What makes retirement feel so elusive?
Starting at a young age, we’re encouraged to save for retirement, but most people don’t know what exactly they’re saving for or how much they should be saving. Retirement is completely unknown until we’re actually in it, so it’s natural to think of it in the abstract. Compounding the already-ambiguous nature of retirement is the media coverage — there are countless news stories about changes to the traditional retirement landscape, what retirement costs, and at what age it’s ideal to retire. The overabundance of information and the distance people feel from retirement can make it seem intangible.
How can an advisor make the concept of retirement more tangible for their clients?
Advisors should help their clients create a vision for their retirement. Finding out what they want, need, and hope for in retirement, and then developing a financial plan around those interests, can help clients realize why they are making the investment in the first place. If they have a custom-built vision to work toward, clients may feel more engaged and motivated to have and execute on the retirement conversation.
What are the questions that financial advisors should ask clients to gauge their retirement vision?
Dr. Joseph F. Coughlin, PHD, Director of the MIT Agelab, identified three simple questions:
1 Who will change my light bulbs? 2 How will I get an ice cream cone? 3 Who will I have lunch with?
What do these questions have to do with retirement?
Although these questions seem unrelated to retirement, they are designed to enable the advisor to uncover important factors that can help determine their clients’’ future quality of life.
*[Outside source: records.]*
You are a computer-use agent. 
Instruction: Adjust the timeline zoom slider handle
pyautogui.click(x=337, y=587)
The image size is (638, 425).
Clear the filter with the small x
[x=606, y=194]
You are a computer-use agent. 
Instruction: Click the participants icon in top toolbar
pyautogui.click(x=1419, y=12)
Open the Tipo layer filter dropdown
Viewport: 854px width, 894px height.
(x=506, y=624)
These questions initiate conversations about the clients’’ plans for where to live, how to get around, and how to spend their time in retirement, so they can be a great starting point for advisors to find out more about their clients and to engage them in planning for a satisfying retirement. The questions also inject a bit of realism into that vision of retirement. The media counsels us to think about bike rides on the beach and rounds of golf, but we find that things that bring purpose and meaning, and our ability to access those things, actually are what quality of life is all about.
When should an advisor ask clients these questions?
Advisors should incorporate these questions into the comprehensive retirement planning conversations they have with clients. Planning is integral to living longer and better, and being fully prepared for retirement means knowing what to expect from both a quantity and quality standpoint.